Of course, de Lubac was important, but so were Thomists like Joseph Maréchal and Marie-Dominique Chenu, who were also attempting to recover St Thomas from his latter commentators.

The fact that a teaching has not been condemned by the Church does not mean that it is not false in concept and pernicious in practice, as de Lubac’s words suggest.

Mike Petrik
Mike Petrik
Monday, May 28, AD 2012 10:16am

Of course, Thomistic natural law has nothing to do with the modernist notions of state of nature. But I disagree that appeals to natural law are feckless or objectionable. Right and wrong are discernible not through appeals to divine authority alone. Natural law is the law imprinted on the hearts of all men, and all men have access to it without regard to their faith. Ask any young child whether it is morally ok for their mother to kill the unborn child within her, and you will observe natural law in action.

Phillip
Phillip
Monday, May 28, AD 2012 12:45pm

“The fact that a teaching has not been condemned by the Church does not mean that it is not false in concept and pernicious in practice, as de Lubac’s words suggest.”

Go back and read my last comment. Again, while the Church has not condemned de Lubac or Blondel or whoever’s denial of the “Natural State”, nor has it condemned those who assert it. Thus, your claim of a fallacy is itself false.

Michael Paterson-Seymour
Michael Paterson-Seymour
Tuesday, May 29, AD 2012 3:21am

Mark Petrik

Pascal observed that “Men admit that justice does not consist in these customs [the laws of each country], but that it resides in natural laws, common to every country. They would certainly maintain it obstinately, if reckless chance which has distributed human laws had encountered even one which was universal; but the farce [la plaisanterie] is that the caprice of men has so many vagaries that there is no such law Theft, incest, infanticide, parricide, have all had a place among virtuous actions.”

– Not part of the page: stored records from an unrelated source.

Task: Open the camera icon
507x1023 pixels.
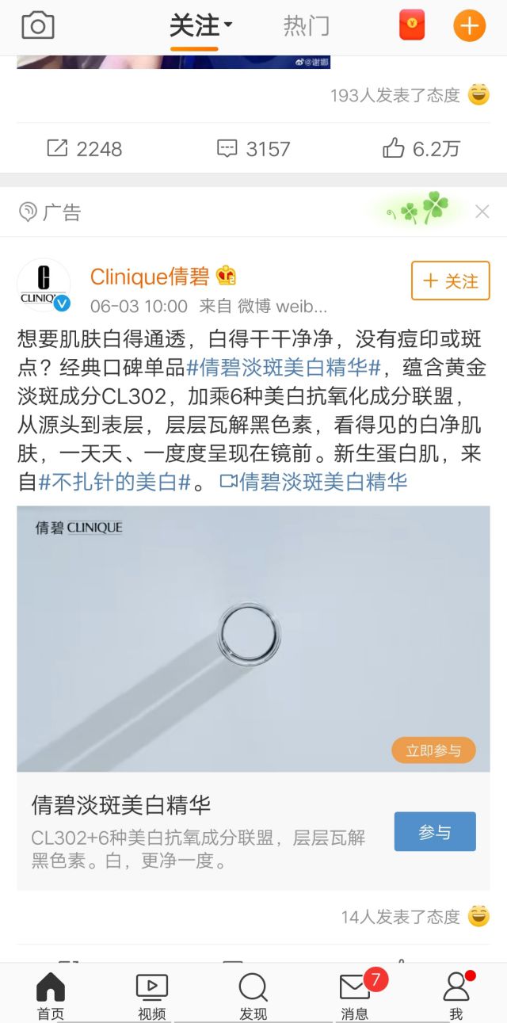Action: coord(38,25)
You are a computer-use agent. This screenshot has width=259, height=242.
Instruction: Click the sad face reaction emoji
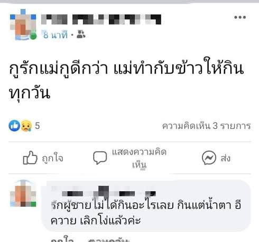pos(26,126)
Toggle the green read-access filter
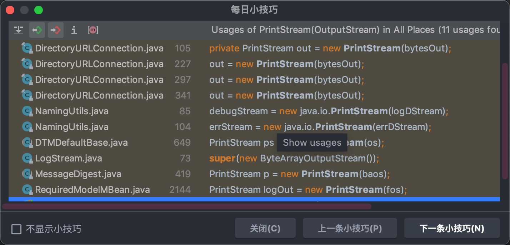This screenshot has width=510, height=245. tap(37, 30)
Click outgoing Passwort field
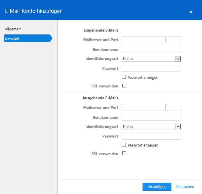The image size is (202, 194). [x=152, y=136]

Besides, if justice and the common good can be established by the light of unaided human reason, the liberals are right, when they claim that religion has no rôle to play in the public square. If, on the other hand, Christianity is necessary to confirm and complete natural sentiments and notions that anticipate, indeed require, a specifically Christian metaphysical foundation, then unaided reason is plainly insufficient, of itself, to establish true justice.

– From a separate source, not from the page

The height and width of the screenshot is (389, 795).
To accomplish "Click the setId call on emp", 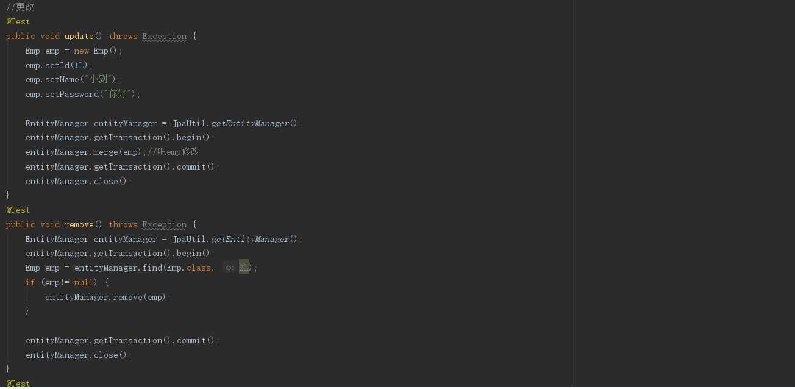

The socio-economic order cannot ignore the human beings, in their totality, that are its subject, and that includes their supernatural destiny.

Phillip

The “fallacy” to which I referred was Suarez’s misinterpretation of St Thomas. Suarez postulated a state of “pure nature,” which, whether condemned by the Church or not, is something that St Thomas never taught and that has no existence in reality. That error is responsible for “the dualist theory that was destroying Christian thought,” as De Lubac avers: a false dichotomy between nature and grace and between reason and revelation, as though the natural and the supernatural have utterly separate ends, in and of themselves.

Phillip
Phillip
Tuesday, May 29, AD 2012 4:32am

“The “fallacy” to which I referred was Suarez’s misinterpretation of St Thomas. Suarez postulated a state of “pure nature,” which, whether condemned by the Church or not, is something that St Thomas never taught and that has no existence in reality.”

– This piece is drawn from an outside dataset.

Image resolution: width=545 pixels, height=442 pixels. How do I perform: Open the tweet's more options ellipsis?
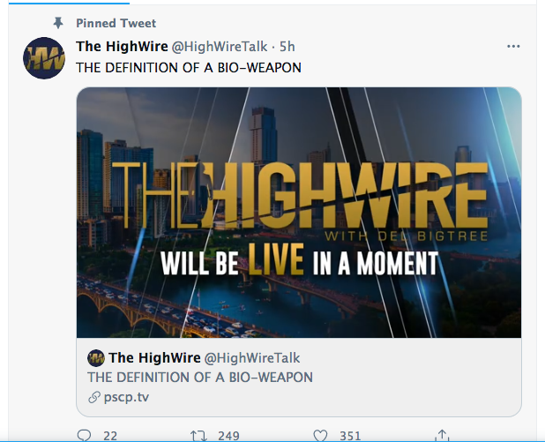(513, 46)
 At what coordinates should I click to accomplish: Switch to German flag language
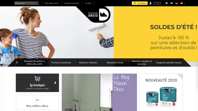point(177,3)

Please read the referenced works that again, as noted several times, assert that the concept of “pure nature” is in fact in Thomas’ works. De Lubac’s interpretation, to very reasonable Thomists, is wrong. Here yet another argument that De Lubac is wrong and that Thomas, and the early Church, accepted the concept of “pure nature.”

http://dlibrary.acu.edu.au/digitaltheses/public/adt-acuvp238.11012011/index.html

Yet again, the fallacy you refer to, does not exist.

Mike Petrik
Mike Petrik
Tuesday, May 29, AD 2012 4:25pm

Michael,
Access by all men to essential moral principles, albeit imperfectly, no more renders participation of Christianity in the public square superfluous than does the Church’s teaching that righteous non-Christians can attain Heaven render Her Sacraments superfluous.